As Dilbert’s Mordac the Preventer would say: “I recommend we add seventeen more layers of redundancy. That way, when the system fails, we can blame each layer individually.”

The Single Point of Failure Hall of Fame

Component Status Uptime Philosophy
Dave’s MacBook Production server “Works on my machine” IS deployment
The one USB drive with backups Somewhere in Dave’s drawer If it’s important, you’ll remember it
DNS (one provider) ns1.sketchy-registrar.biz DNS never goes down, right?
The intern who knows the password On vacation Security through obscurity
That one Raspberry Pi In the ceiling If it fits, it ships

Why High Availability Is Actually Low Trust

When you implement HA, you’re telling your infrastructure: “I don’t believe in you.” How is that server supposed to perform at its best when you’ve already planned for its failure?

I treat my servers like my employees: with unrealistic expectations and no backup plan. It builds resilience.

# High-trust, single-point-of-failure architecture
def handle_request(request):
    try:
        return process(request)
    except Exception:
        # This will never happen
        # I have faith in this code
        # TODO: add error handling later
        pass

The 3 AM Test

Modern architects design for “what if the server goes down at 3 AM?”

I design for “what if I don’t want to wake up at 3 AM?” The answer is simple: don’t have monitoring. What you don’t know can’t page you.

This is similar to XKCD 1205: Is It Worth the Time? - if you calculate the time saved by NOT building redundancy, you’ll realize you can use that time to fix things when they break! Efficiency!

The Economics of Failure

Let’s do the math:

High Availability Setup:
- 3 servers: $300/month
- Load balancer: $50/month
- Database replica: $100/month
- Monitoring: $50/month
- Engineer to maintain it: $10,000/month
TOTAL: $10,500/month

Single Point of Failure Setup:
- 1 server: $5/month (shared hosting)
- Downtime: Free!
- Customer complaints: Filtered to spam
TOTAL: $5/month

SAVINGS: $10,495/month

What About Disaster Recovery?

“Disaster” is a strong word. I prefer “extended maintenance window.”
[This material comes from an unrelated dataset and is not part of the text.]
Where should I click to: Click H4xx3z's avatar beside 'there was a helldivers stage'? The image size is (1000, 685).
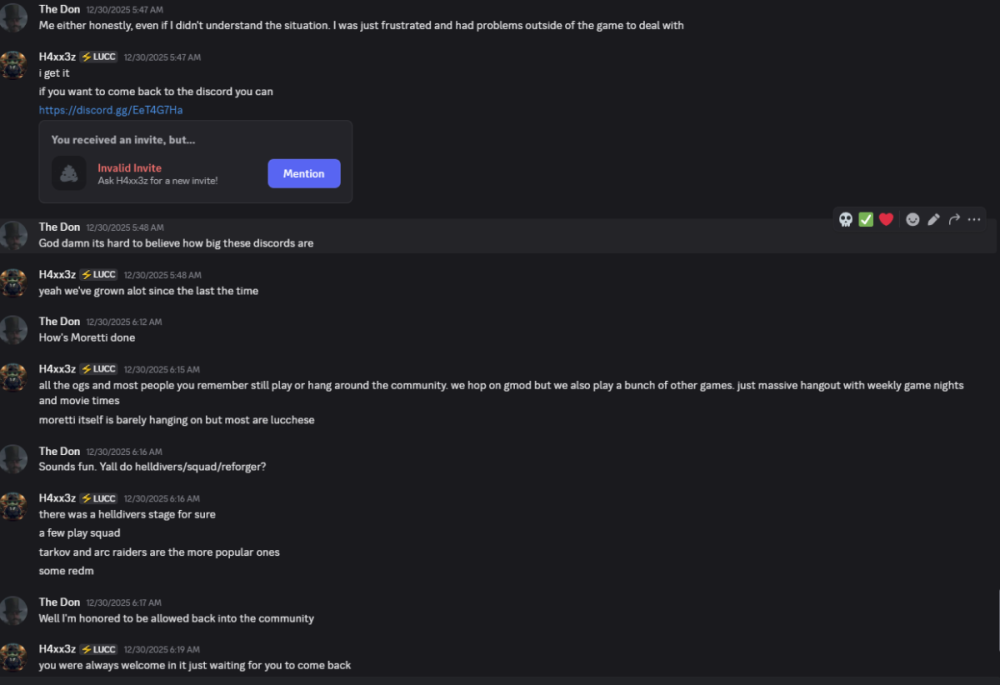click(x=14, y=506)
Besides, disaster recovery plans are just fantasy fiction for sysadmins. Nobody actually tests them. That DR runbook from 2019? Pure historical fiction. The backup server credentials? Lost to time. The recovery RTO of 4 hours? More like 4 weeks of “we’re working on it.”

As Dogbert would say: “I’ve developed a disaster recovery plan. Step 1: Panic. Step 2: Update resume. Step 3: There is no step 3.”

Real World Success Stories

Here are some single points of failure that worked out fine:

  1. The one developer who knows how the billing system works - Jeff has been on vacation for 3 weeks. We’re fine. Probably.

  2. The production database on the CEO’s old gaming PC - It’s powerful! It has RGB!

  3. That cronjob on someone’s laptop that no one remembers setting up - It’s been running for 7 years. We’re afraid to look at it.

  4. Manual deployment by the one person with SSH access - They’re in a different timezone, but “flexible hours” is a perk!

The SPOF Design Patterns

I’ve codified my approach into reusable patterns:

The Hero Pattern

One person knows everything. They’re never allowed to take vacation, get sick, or quit. This is normal and sustainable.

The Vintage Hardware Pattern

That server from 2012 is fine. It’s “proven technology.” The warning sounds it makes are “character.”

The Implicit Knowledge Pattern

Nothing is documented because the person who built it is still here. They’ve been “planning to document it” since 2018.

The Optimistic Replication Pattern

We have backups. We’ve never tested restoring them, but we have them. Probably. Somewhere.

Conclusion

Redundancy is for people who lack confidence in their systems. Single points of failure are honest - they tell you exactly where things will break.

And when they do break? That’s called a “learning experience.” Also known as “resume-generating events.”

Build SPOF. Embrace the chaos. Sleep peacefully knowing that if everything goes down, at least it’ll go down together.


The author’s last three companies are now case studies in “what not to do.” He considers this a legacy.